> [Exercise goal] After locating the line with "You are a computer-use", set down that line and all the lines that follow it, unchanged, to the end of the records; omit the pictures.
┄┄┄┄┄┄┄┄┄┄┄┄┄┄┄┄┄┄┄┄
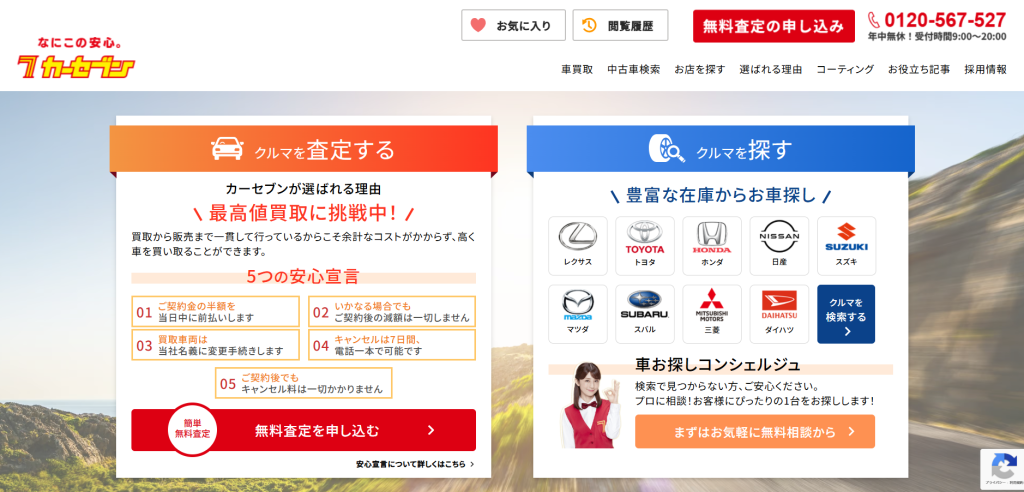
Task: Click まずはお気軽に無料相談から orange button
Action: click(x=754, y=432)
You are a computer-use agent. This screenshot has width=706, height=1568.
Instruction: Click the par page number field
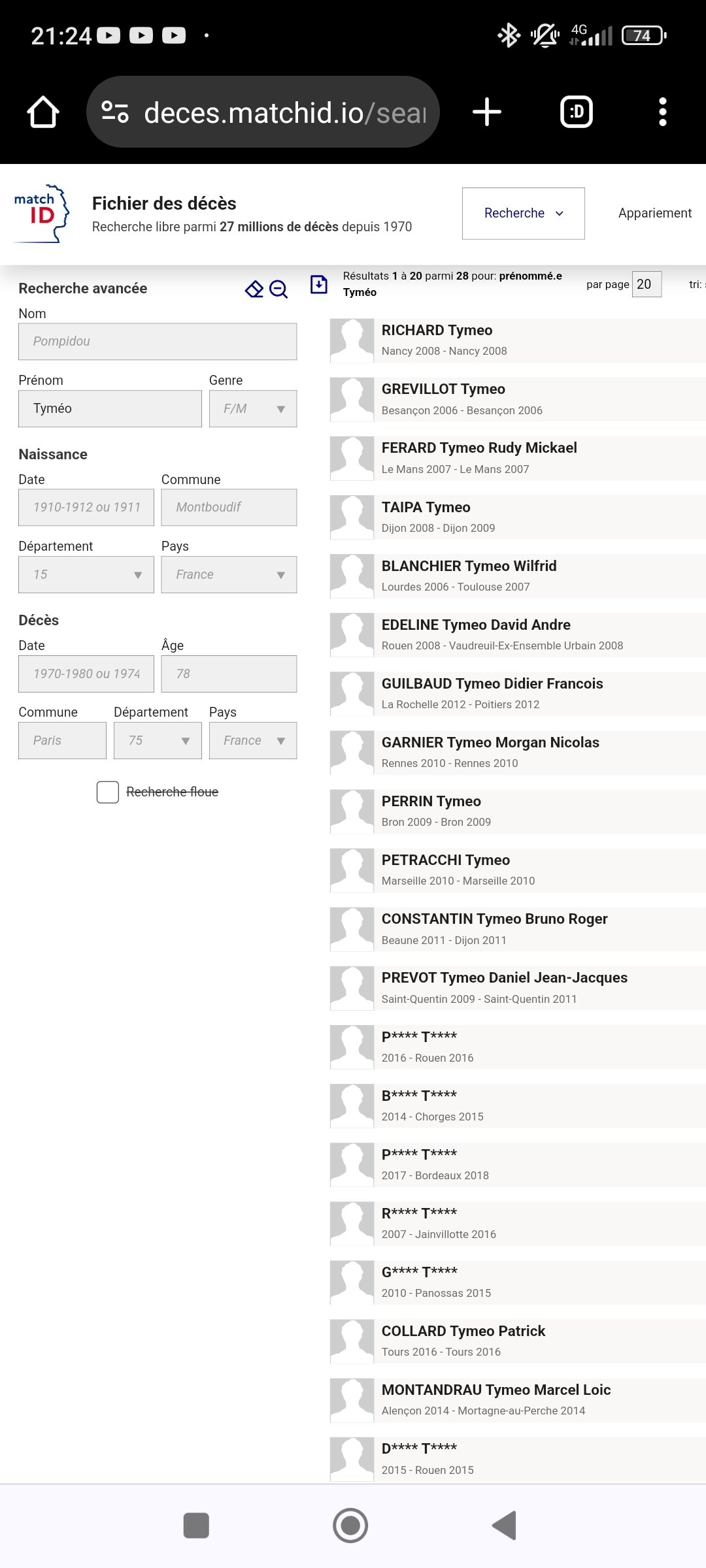click(x=647, y=284)
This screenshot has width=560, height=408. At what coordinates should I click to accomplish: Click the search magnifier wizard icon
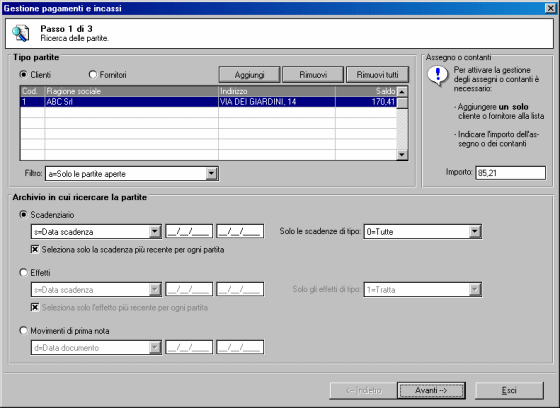[20, 33]
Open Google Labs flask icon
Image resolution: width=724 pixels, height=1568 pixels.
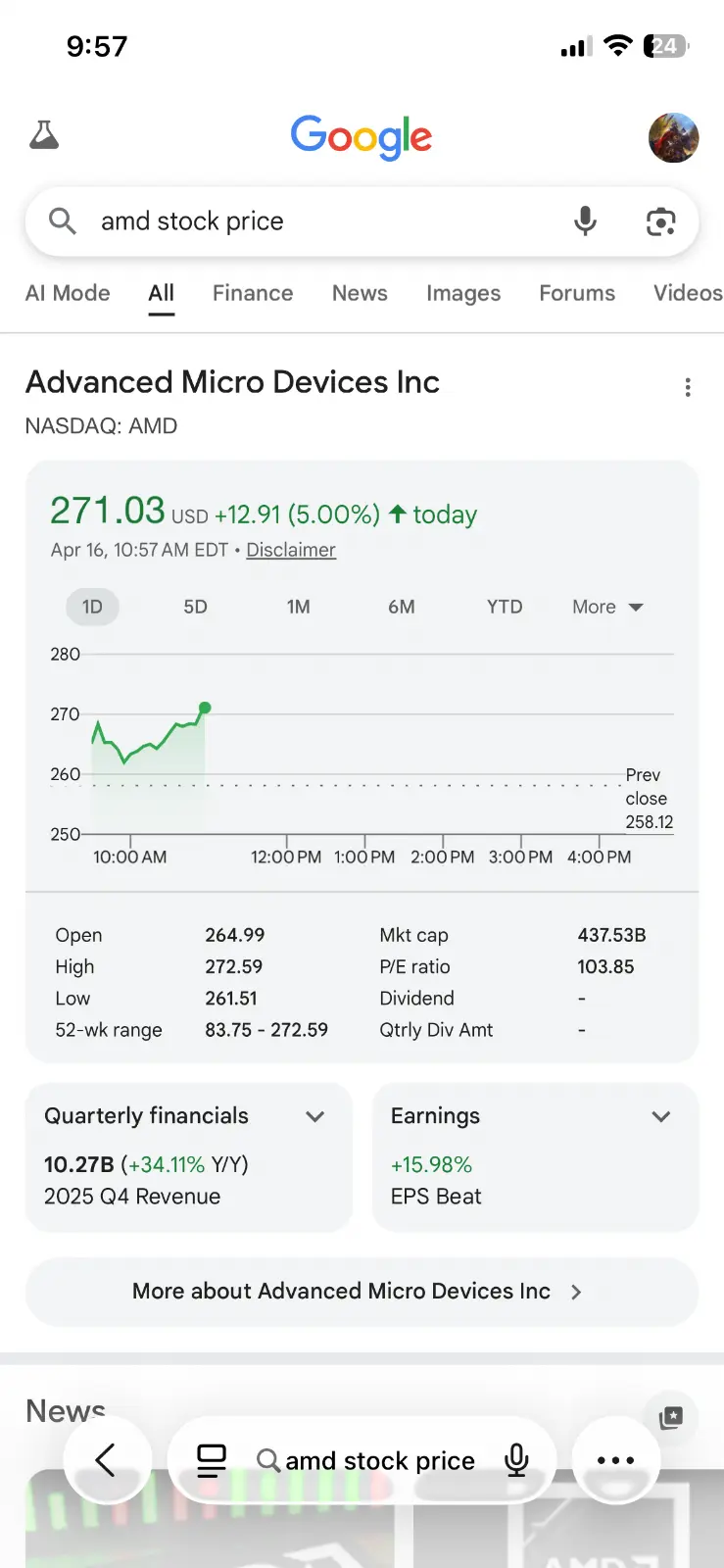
┄┄┄┄┄┄┄┄┄┄┄┄┄┄┄┄┄┄┄┄
> [Result of this task]
You are a computer-use agent. This screenshot has width=706, height=1568.
Instruction: Click the par page number field
click(x=647, y=284)
This screenshot has width=560, height=408. At what coordinates should I click to accomplish: Click the search magnifier wizard icon
[20, 33]
Open Google Labs flask icon
Image resolution: width=724 pixels, height=1568 pixels.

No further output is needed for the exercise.